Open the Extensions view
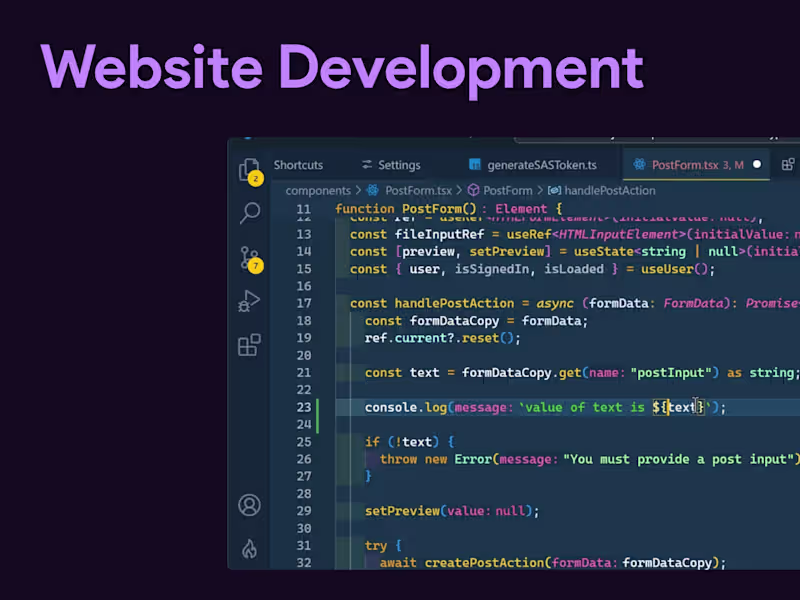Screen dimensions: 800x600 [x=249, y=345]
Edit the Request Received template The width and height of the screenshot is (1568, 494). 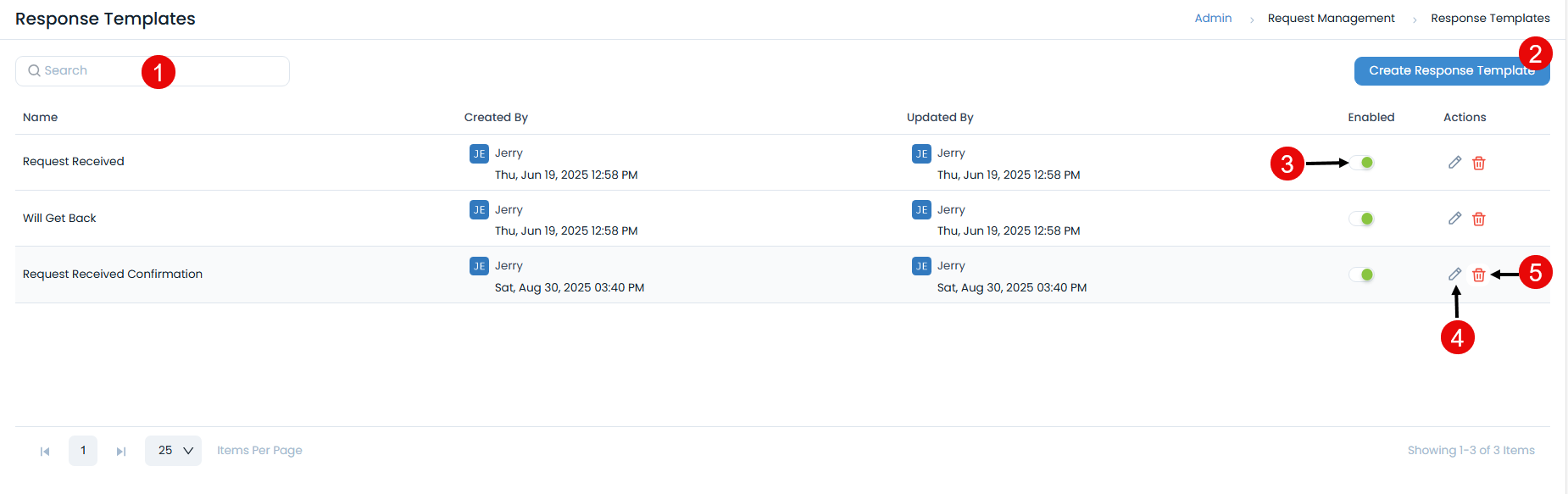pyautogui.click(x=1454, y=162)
==
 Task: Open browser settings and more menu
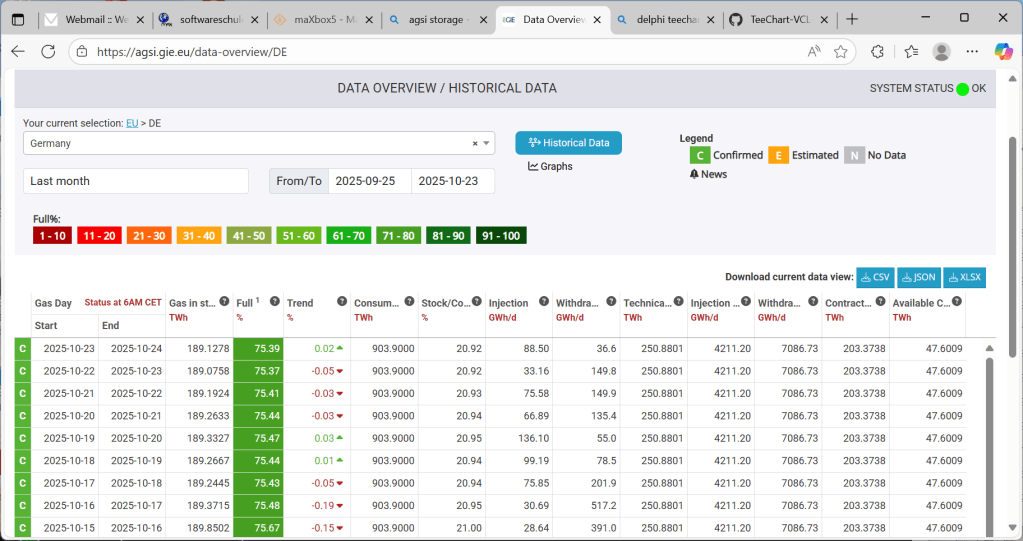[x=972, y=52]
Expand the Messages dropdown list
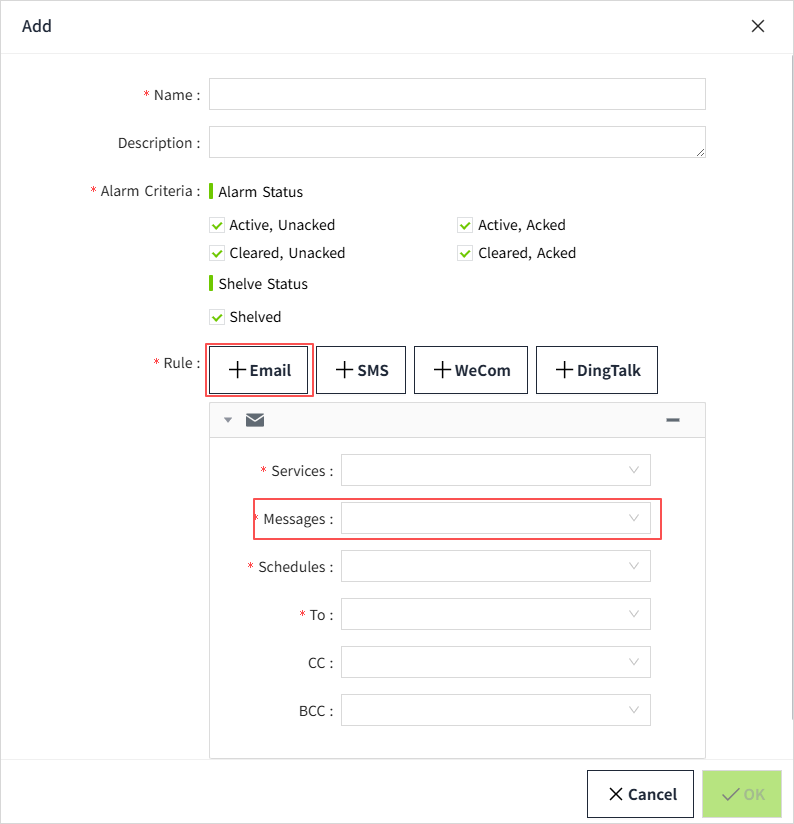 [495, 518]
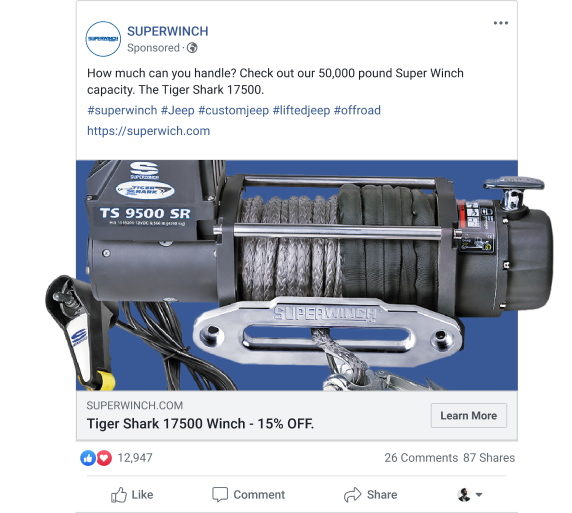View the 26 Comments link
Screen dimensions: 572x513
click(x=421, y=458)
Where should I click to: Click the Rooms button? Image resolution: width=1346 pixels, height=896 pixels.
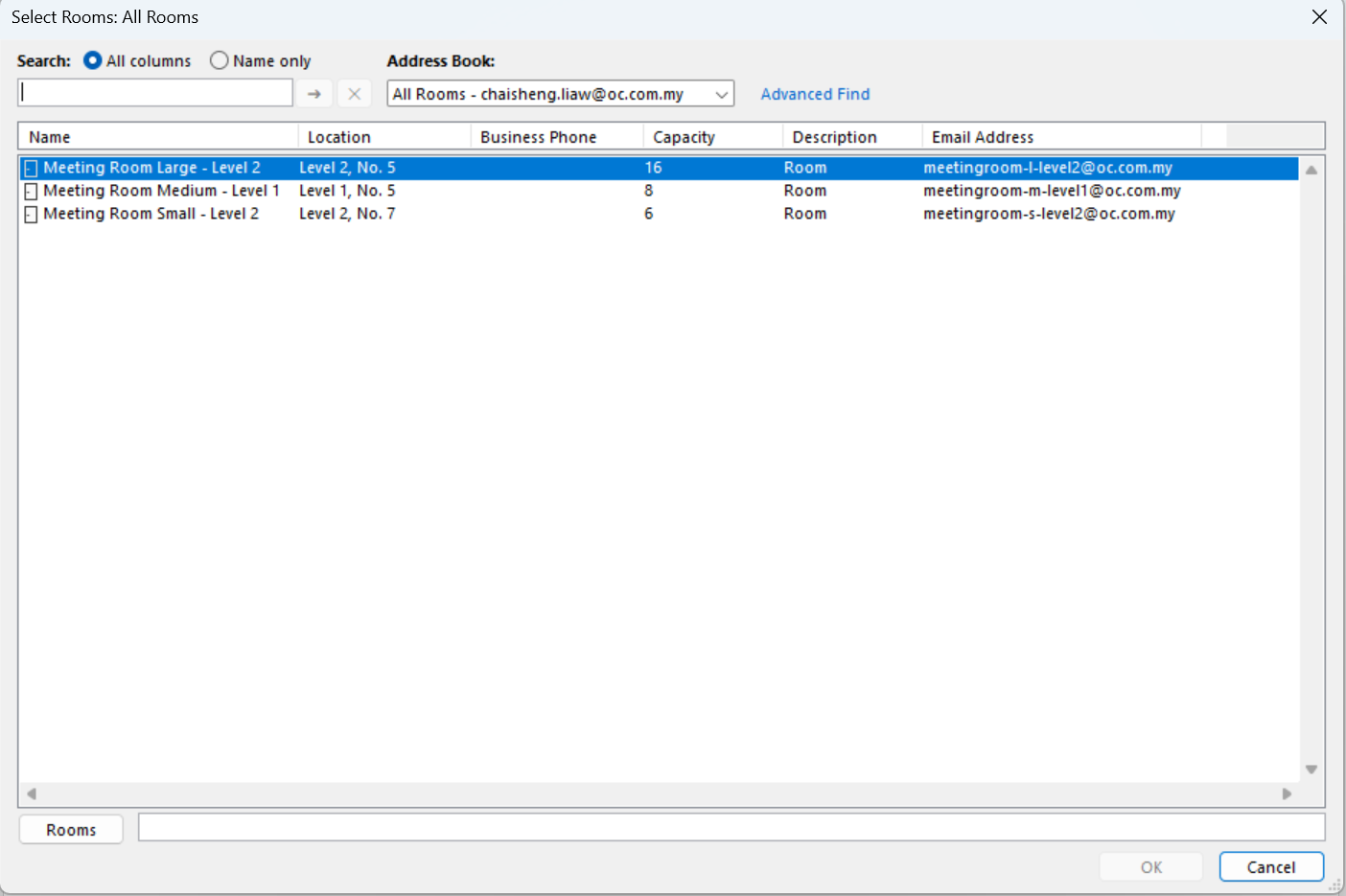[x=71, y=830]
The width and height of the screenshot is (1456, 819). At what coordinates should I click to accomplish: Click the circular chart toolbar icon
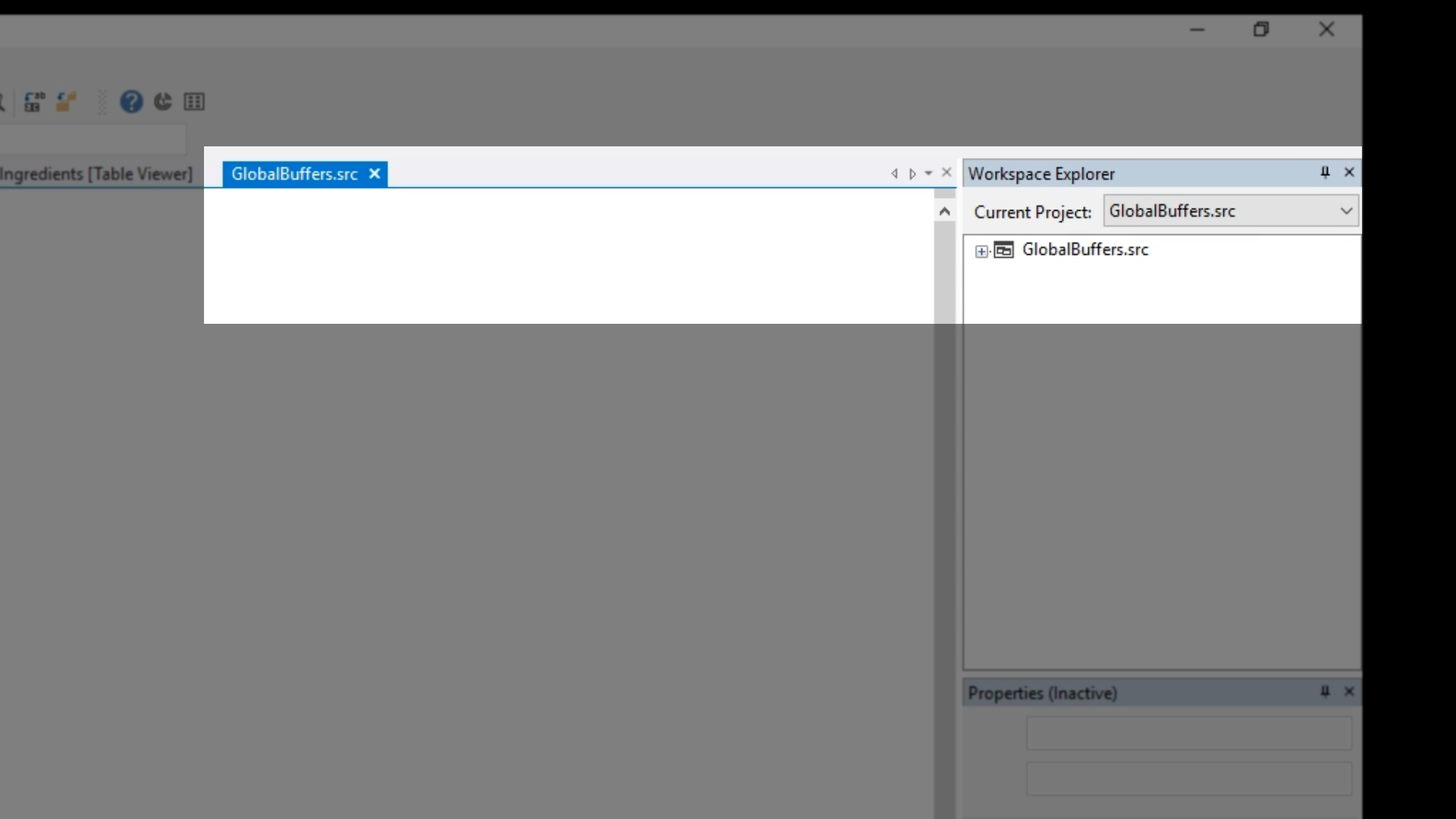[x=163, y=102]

== EXERCISE AIM ==
How many of the lines above contain the word "should"? Reply with only the number.

== EXPECTED ANSWER ==
2